Auch wenn die Pandemie vieles verkompliziert, ist die internationale Kooperation zwischen den Hochschulen weiterhin virtuell möglich. „Der internationale Austausch während Corona ist nicht immer leicht, aber auch nicht unmöglich“, sagt Monika Auinger. Sie betreut die Mobilitätsprogramme im International Relations Office der FH.

In dieser Funktion ist Auinger auch für die „International Credit Mobility“ – kurz ICM – zuständig. Seit 2016 ist die FH an dieser Förderschiene des EU-Programms Erasmus+ angedockt. Ziel ist es, den Austausch mit Universitäten außerhalb der EU zu fördern. Knapp 500.000 Euro an Förderungen wurden in diesem Rahmen bereits gewährt, unter anderem für Austauschprojekte in Algerien, Russland, Albanien, Armenien, Bosnien und Herzegowina, Kosovo, Tansania, Namibia und Südafrika.
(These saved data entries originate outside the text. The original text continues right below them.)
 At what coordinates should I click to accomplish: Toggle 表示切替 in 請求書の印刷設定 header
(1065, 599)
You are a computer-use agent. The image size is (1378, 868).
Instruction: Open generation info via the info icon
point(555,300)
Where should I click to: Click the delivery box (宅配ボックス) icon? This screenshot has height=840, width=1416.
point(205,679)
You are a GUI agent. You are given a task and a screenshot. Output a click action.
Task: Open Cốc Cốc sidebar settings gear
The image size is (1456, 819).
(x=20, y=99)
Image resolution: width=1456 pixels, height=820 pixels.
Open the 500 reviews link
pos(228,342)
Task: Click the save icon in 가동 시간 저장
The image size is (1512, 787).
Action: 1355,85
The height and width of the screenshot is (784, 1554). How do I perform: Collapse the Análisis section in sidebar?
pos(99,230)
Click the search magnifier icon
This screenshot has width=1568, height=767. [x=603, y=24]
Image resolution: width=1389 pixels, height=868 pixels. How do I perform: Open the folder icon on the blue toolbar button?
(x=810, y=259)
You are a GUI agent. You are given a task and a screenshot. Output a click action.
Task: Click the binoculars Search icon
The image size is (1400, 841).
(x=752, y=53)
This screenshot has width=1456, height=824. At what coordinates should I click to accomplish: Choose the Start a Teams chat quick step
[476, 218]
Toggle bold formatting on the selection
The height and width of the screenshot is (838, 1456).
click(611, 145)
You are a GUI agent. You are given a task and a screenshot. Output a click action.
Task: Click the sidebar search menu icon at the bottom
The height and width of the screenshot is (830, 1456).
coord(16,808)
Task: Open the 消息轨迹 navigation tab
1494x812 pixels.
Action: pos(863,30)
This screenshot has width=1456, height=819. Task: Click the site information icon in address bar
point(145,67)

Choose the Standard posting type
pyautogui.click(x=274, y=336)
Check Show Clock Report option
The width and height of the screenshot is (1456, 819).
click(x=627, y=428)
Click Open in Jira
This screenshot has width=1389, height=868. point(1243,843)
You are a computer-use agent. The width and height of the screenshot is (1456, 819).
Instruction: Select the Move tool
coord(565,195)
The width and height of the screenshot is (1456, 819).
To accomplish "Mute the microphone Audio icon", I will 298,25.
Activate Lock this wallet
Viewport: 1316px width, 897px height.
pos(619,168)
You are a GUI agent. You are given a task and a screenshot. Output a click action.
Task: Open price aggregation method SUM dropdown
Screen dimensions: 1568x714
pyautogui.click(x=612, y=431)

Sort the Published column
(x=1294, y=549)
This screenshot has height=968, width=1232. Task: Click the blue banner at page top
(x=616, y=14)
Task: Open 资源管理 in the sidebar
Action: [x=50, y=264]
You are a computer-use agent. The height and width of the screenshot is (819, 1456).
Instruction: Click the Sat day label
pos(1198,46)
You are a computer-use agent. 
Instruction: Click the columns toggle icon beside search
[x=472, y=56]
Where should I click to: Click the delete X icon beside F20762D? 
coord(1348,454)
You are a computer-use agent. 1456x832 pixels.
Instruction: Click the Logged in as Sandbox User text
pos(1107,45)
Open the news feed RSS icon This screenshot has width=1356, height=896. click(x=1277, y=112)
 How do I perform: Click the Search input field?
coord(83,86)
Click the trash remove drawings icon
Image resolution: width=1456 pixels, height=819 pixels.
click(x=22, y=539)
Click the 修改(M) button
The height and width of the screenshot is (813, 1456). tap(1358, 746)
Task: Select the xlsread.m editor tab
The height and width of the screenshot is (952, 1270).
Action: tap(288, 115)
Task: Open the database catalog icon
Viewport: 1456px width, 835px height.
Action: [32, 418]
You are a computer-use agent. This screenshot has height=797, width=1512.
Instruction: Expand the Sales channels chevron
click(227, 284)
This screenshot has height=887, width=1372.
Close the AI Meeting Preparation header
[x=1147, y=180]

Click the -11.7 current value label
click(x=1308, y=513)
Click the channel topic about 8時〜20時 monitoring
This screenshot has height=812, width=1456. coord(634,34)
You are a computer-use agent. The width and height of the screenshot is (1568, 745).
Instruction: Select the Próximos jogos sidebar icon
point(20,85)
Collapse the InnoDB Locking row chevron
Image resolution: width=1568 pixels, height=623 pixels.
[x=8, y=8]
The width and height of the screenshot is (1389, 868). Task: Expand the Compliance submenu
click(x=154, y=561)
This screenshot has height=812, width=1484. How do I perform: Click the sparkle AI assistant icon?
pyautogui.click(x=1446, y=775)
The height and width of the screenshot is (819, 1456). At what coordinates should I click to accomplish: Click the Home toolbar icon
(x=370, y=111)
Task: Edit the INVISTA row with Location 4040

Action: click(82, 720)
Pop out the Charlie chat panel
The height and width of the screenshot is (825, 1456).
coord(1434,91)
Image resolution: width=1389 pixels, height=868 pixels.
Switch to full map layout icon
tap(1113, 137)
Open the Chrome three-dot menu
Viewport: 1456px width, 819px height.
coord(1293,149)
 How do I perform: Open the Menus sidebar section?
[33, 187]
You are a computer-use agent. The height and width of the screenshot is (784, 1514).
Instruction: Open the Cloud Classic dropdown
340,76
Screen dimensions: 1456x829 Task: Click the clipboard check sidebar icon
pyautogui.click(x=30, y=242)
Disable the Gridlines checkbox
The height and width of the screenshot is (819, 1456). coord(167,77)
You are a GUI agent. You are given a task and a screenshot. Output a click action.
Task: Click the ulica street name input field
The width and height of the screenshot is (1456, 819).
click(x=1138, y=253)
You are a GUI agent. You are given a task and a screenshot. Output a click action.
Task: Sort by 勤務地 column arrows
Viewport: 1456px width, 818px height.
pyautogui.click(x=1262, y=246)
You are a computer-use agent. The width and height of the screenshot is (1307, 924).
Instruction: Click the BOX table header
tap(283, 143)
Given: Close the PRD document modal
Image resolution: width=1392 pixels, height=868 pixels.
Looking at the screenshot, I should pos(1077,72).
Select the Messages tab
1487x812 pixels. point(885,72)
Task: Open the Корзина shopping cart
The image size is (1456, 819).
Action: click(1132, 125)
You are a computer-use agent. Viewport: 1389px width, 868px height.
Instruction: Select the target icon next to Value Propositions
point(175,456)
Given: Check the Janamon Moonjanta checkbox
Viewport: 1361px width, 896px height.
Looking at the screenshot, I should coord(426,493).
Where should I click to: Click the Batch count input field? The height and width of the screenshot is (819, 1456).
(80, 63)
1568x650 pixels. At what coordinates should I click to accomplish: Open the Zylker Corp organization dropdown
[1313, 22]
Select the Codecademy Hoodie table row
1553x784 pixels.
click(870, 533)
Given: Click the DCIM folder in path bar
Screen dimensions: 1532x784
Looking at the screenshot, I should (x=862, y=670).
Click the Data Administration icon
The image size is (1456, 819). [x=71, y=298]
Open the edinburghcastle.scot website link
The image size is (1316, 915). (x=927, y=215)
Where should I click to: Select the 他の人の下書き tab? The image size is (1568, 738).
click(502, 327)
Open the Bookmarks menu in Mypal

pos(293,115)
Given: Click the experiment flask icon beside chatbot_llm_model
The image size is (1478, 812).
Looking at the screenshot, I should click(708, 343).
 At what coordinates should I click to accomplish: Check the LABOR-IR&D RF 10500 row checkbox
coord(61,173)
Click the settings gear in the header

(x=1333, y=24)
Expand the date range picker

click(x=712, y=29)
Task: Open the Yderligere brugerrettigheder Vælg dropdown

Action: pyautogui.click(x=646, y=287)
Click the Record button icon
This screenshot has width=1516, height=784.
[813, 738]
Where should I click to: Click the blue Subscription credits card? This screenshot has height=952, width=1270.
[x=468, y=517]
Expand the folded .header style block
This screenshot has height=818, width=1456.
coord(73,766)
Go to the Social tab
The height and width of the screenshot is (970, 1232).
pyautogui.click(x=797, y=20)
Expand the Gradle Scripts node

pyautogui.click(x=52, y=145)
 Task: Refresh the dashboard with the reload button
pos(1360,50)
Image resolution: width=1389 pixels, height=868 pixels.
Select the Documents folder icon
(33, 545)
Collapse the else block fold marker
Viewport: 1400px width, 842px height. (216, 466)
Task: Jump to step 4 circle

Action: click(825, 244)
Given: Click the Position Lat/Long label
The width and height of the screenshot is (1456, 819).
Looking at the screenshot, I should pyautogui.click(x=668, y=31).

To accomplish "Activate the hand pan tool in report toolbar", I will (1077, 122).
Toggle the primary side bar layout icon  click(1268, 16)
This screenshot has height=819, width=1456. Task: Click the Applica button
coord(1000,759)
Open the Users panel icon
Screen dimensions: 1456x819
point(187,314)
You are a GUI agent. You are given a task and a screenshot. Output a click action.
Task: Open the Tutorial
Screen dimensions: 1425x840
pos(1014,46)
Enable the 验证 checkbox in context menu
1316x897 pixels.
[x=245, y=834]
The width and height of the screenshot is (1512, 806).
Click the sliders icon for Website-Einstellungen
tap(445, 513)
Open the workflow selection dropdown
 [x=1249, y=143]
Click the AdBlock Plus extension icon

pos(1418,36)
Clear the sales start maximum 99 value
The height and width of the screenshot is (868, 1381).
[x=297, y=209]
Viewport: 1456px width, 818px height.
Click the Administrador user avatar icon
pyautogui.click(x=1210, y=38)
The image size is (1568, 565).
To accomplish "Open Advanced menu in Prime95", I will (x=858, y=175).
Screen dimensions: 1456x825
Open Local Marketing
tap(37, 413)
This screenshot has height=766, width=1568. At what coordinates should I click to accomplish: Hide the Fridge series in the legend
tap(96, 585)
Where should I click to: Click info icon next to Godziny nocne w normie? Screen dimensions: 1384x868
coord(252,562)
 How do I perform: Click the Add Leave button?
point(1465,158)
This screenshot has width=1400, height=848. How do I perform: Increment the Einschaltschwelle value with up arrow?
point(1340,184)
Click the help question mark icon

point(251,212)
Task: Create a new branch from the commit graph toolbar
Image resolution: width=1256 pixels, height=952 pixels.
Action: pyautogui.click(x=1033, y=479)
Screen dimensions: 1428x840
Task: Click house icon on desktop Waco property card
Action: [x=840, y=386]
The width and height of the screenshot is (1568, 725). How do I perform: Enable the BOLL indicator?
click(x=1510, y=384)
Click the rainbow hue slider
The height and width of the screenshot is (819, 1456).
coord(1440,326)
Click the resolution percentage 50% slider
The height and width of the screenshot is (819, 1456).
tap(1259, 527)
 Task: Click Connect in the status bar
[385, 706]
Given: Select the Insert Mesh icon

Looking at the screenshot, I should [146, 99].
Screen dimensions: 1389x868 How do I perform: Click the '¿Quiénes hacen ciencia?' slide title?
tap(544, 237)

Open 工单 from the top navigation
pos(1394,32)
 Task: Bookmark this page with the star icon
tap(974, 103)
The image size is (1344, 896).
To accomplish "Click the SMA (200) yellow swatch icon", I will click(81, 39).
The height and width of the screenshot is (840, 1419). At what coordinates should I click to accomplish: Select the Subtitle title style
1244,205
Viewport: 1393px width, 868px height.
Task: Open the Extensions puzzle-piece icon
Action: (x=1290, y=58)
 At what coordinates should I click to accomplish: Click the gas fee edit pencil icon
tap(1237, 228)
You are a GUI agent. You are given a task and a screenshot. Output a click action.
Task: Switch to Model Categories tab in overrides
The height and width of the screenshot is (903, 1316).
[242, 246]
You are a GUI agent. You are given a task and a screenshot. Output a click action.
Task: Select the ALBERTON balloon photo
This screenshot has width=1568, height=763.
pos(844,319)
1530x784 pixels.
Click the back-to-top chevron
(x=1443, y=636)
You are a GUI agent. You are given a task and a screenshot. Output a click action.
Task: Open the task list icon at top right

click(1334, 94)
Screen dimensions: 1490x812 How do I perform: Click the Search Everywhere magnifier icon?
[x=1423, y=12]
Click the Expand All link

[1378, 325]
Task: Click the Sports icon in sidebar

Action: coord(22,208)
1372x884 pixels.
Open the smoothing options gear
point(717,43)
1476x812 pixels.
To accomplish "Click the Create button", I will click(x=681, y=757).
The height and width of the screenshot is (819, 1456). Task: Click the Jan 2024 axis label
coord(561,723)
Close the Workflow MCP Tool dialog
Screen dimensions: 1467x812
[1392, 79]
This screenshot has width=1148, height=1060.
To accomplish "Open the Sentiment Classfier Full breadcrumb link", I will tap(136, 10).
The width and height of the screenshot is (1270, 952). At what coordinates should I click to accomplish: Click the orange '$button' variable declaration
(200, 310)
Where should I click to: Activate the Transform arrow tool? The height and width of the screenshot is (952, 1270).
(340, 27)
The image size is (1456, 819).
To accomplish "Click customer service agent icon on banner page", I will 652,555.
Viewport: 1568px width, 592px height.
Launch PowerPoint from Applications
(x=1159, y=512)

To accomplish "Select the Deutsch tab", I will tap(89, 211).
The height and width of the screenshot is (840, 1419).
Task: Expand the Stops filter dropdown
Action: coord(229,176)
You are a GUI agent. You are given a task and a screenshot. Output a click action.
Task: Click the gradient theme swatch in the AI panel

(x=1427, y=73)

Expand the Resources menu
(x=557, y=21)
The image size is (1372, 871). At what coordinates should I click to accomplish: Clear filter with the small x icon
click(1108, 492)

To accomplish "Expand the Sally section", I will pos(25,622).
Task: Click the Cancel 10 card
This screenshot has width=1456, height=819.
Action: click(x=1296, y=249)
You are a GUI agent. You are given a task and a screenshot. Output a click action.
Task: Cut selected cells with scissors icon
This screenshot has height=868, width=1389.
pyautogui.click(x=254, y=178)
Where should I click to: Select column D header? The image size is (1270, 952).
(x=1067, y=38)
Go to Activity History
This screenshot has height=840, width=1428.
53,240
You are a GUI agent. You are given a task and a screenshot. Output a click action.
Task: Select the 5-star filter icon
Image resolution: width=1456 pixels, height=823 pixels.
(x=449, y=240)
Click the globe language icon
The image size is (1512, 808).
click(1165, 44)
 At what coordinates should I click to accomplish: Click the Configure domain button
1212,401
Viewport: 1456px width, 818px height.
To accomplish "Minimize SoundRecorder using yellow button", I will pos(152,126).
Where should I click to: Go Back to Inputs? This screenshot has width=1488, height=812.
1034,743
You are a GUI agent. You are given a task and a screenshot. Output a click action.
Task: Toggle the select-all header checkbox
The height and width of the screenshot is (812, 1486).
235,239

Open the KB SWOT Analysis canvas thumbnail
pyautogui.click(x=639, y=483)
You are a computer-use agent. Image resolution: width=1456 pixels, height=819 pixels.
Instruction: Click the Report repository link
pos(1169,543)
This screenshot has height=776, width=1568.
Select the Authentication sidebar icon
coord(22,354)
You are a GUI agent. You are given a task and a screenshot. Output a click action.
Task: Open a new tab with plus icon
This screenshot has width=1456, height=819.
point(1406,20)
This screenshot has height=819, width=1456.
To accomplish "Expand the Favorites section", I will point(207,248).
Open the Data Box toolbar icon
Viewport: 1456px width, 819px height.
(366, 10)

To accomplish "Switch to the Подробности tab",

„Dadurch sind viele Forschungsnetzwerke entstanden, die nun virtuell fortgesetzt werden. Die FH konnte aber auch Gastlehrende gewinnen, die ganz neue Perspektiven in die Lehre einbringen“, sagt Auinger. In der Regel würden Studierende vier bis fünf Monate im Ausland verbringen. Mitarbeiteraufenthalte seien dagegen kürzer und meist auf wenige Tage bis Wochen begrenzt.

Auch die virtuelle Vernetzung im internationalen Umfeld funktioniere laut Auinger reibungslos. Bestehende Kooperationen in Lehre und Forschung könnten erweitert und neue aufgebaut werden.